Questions: Suppose that 16,745 is invested at an interest rate of 6.6% per year, compounded continuously. a) Find the exponential function that describes the amount in the account after time t, in years. b) What is the balance after 1 year? 2 years? 5 years? 10 years? c) What is the doubling time? a) The exponential growth function is P(t)= (Type exponential notation with positive exponents. Do not simplify. Use integers or decimals for any numbers in the equation.)

Find the exponential function that describes the amount in the account after time \( t \), in years.

Exponential function formulation...

The exponential function for continuous compounding is given by \( A(t) = P \cdot e^{rt} \). Substituting the values \( P = 16745 \) and \( r = 0.066 \), we have:
\[ A(t) = 16745 \cdot e^{0.066t} \]

Final expression...

Thus, the exponential function is:
\[ \boxed{A(t) = 16745 \cdot e^{0.066t}} \]
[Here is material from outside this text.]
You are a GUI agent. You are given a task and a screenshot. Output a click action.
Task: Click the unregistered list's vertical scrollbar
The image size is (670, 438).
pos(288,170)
What is the balance after 1 year? 2 years? 5 years? 10 years?

Calculate balance after 1 year...

For \( t = 1 \):
\[ A(1) = 16745 \cdot e^{0.066 \cdot 1} \approx 17887.46 \]

Calculate balance after 2 years...

For \( t = 2 \):
\[ A(2) = 16745 \cdot e^{0.066 \cdot 2} \approx 19107.86 \]
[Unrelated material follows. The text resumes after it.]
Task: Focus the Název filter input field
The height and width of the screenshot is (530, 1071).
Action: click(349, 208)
Calculate balance after 5 years...

For \( t = 5 \):
\[ A(5) = 16745 \cdot e^{0.066 \cdot 5} \approx 23291.76 \]

Calculate balance after 10 years...

For \( t = 10 \):
\[ A(10) = 16745 \cdot e^{0.066 \cdot 10} \approx 32398.10 \]

The balances are:
\[ \boxed{A(1) \approx 17887.46}, \quad \boxed{A(2) \approx 19107.86}, \quad \boxed{A(5) \approx 23291.76}, \quad \boxed{A(10) \approx 32398.10} \]

What is the doubling time?

Calculate doubling time...

The doubling time \( t \) can be calculated using the formula:
\[ t = \frac{\ln(2)}{r} \]
Substituting \( r = 0.066 \):
\[ t \approx \frac{\ln(2)}{0.066} \approx 10.50 \]

The doubling time is approximately:
\[ \boxed{10.50 \text{ years}} \]

The exponential function is \( \boxed{A(t) = 16745 \cdot e^{0.066t}} \).
The balances are \( \boxed{A(1) \approx 17887.46} \), \( \boxed{A(2) \approx 19107.86} \), \( \boxed{A(5) \approx 23291.76} \), \( \boxed{A(10) \approx 32398.10} \).
The doubling time is \( \boxed{10.50 \text{ years}} \).